Stéphan Crétier, PDG de GardaWorld, a désormais le soutien du fonds d’investissement BC partners pour racheter G4S.
Décidemment, le leader canadien de la sécurité a de la suite dans les idées : après une première tentative avortée en avril 2019, GardaWorld vient de refaire une offre en septembre pour racheter G4S. Il révèle même avoir essayé d’engager à trois reprises des discussions avec le conseil d’administration du groupe britannique au cours de ces trois derniers mois.
GardaWorld fait monter les enchères, ce qui montre sa volonté d’aboutir : il propose désormais 190 pence par action pour le rachat du n°1 de la sécurité après avoir offert 153 pence le 26 juin et 145 pence le 15 juin. Ces trois propositions ont été rejetées par G4S au motif qu’elles sous-estiment « significativement l’entreprise et ses perspectives ». Le groupe affirme que cette offre non-sollicitée intervient à un moment « opportuniste, caractérisé par une turbulence importante des marchés financiers et par la crise sanitaire du Covid-19 ». G4S souligne d’ailleurs que ses derniers résultats semestriels démontrent sa résilience. Au 30 juin, le groupe britannique a en effet annoncé un bénéfice avant impôts de 187 M£ (-5%) et un CA de 3,35 milliards de £, en recul de 1,5% (voir ETS n°703).
Le n°1 canadien de la sécurité privée s’attaque ainsi à une proie quatre fois plus grosse que lui puisque G4S a réalisé un CA de 7,67 milliards de £ en 2019 (+4,7%) pour un bénéfice avant impôts de 501 M£, similaire à celui de l’année précédente (voir ETS n°695). GardaWorld fait valoir que sa dernière proposition se situe 40% au-dessus de la valeur moyenne de l’action G4S ces trois derniers mois. En cas d’accord, il pense que la transaction pourrait être finalisée à la mi-2021.
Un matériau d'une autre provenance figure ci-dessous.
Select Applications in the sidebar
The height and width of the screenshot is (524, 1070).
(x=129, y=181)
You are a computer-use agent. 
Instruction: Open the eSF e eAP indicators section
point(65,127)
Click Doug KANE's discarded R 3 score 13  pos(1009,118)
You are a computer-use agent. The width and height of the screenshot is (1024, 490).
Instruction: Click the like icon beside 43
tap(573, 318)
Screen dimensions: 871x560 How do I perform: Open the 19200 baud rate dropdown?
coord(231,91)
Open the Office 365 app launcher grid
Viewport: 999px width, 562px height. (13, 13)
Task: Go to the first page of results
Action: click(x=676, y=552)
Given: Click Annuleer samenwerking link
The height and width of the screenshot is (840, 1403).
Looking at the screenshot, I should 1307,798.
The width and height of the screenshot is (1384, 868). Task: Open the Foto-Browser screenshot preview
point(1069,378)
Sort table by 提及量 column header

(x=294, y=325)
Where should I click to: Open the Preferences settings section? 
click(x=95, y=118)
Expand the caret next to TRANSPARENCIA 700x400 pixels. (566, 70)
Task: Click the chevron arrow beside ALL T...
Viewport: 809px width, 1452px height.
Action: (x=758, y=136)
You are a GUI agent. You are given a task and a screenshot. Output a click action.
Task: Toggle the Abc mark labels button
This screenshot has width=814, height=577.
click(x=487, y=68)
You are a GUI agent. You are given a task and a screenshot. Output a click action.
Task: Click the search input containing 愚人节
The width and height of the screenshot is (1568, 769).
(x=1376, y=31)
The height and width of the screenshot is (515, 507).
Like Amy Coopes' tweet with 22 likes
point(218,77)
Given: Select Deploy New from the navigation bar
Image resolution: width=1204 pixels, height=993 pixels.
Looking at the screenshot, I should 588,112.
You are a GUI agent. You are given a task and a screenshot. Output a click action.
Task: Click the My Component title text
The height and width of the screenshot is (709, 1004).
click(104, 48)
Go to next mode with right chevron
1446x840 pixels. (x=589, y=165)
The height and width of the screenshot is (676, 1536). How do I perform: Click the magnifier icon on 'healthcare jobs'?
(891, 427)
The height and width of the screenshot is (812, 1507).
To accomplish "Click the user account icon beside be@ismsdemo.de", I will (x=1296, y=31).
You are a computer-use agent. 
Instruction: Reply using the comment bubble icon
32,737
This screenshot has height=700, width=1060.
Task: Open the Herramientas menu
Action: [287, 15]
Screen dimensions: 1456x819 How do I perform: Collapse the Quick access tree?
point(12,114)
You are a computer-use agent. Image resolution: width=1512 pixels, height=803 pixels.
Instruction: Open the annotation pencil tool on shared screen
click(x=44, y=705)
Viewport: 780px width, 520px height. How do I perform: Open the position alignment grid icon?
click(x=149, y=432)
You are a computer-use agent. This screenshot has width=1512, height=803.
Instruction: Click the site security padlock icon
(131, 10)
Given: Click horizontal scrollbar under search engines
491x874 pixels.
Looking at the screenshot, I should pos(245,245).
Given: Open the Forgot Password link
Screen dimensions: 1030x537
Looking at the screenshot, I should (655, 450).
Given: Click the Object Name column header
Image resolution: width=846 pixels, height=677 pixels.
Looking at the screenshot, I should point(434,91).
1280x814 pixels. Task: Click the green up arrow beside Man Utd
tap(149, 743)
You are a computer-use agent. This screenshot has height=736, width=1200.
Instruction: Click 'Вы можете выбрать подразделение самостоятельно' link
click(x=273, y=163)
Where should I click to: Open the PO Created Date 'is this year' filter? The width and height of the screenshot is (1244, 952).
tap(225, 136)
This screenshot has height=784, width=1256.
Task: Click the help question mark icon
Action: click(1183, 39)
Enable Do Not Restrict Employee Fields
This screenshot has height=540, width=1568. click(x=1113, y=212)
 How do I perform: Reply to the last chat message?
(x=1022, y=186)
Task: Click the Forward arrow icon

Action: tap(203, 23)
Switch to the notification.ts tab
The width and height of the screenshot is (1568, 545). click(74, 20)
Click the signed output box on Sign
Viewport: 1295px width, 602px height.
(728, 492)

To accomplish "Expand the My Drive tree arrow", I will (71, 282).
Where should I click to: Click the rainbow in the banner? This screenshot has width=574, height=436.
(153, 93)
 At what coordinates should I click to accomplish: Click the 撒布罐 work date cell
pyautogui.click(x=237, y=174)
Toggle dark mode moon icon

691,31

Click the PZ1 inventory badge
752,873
Évolution des rapports de force
Stéphan Crétier, PDG de GardaWorld, affirme dans une lettre au président de G4S, que son groupe dispose des moyens financiers de cette opération et qu’elle serait très profitable pour les actionnaires de G4S, ses clients et son personnel, notamment grâce à une forte complémentarité géographique.
GardaWorld avait fait une première offre moins élevée en avril 2019 (voir ETS n°675) et avait renoncé deux semaines plus tard (voir ETS n°676). Dix-huit mois plus tard, plusieurs éléments ont changé dans les rapports de force. Durant l’été 2019, l’entreprise créée par Stéphan Crétier, a conclu un accord avec le fonds d’investissement BC Partners, basé à Londres, qui détient désormais 51% du capital (voir ETS n°681). Un soutien important qui apporte de la crédibilité à l’offre sur G4S.
De son côté, G4S a changé de physionomie puisqu’il a cédé une grande partie de son transport de fonds à Brink’s, soit un CA de 400 M$ (voir ETS n°696). Il a présenté cette opération comme un moyen de se concentrer sur des métiers à plus forte valeur ajoutée. Cependant, malgré de nombreuses cessions intervenues depuis des années, il ne parvient pas à améliorer significativement sa rentabilité.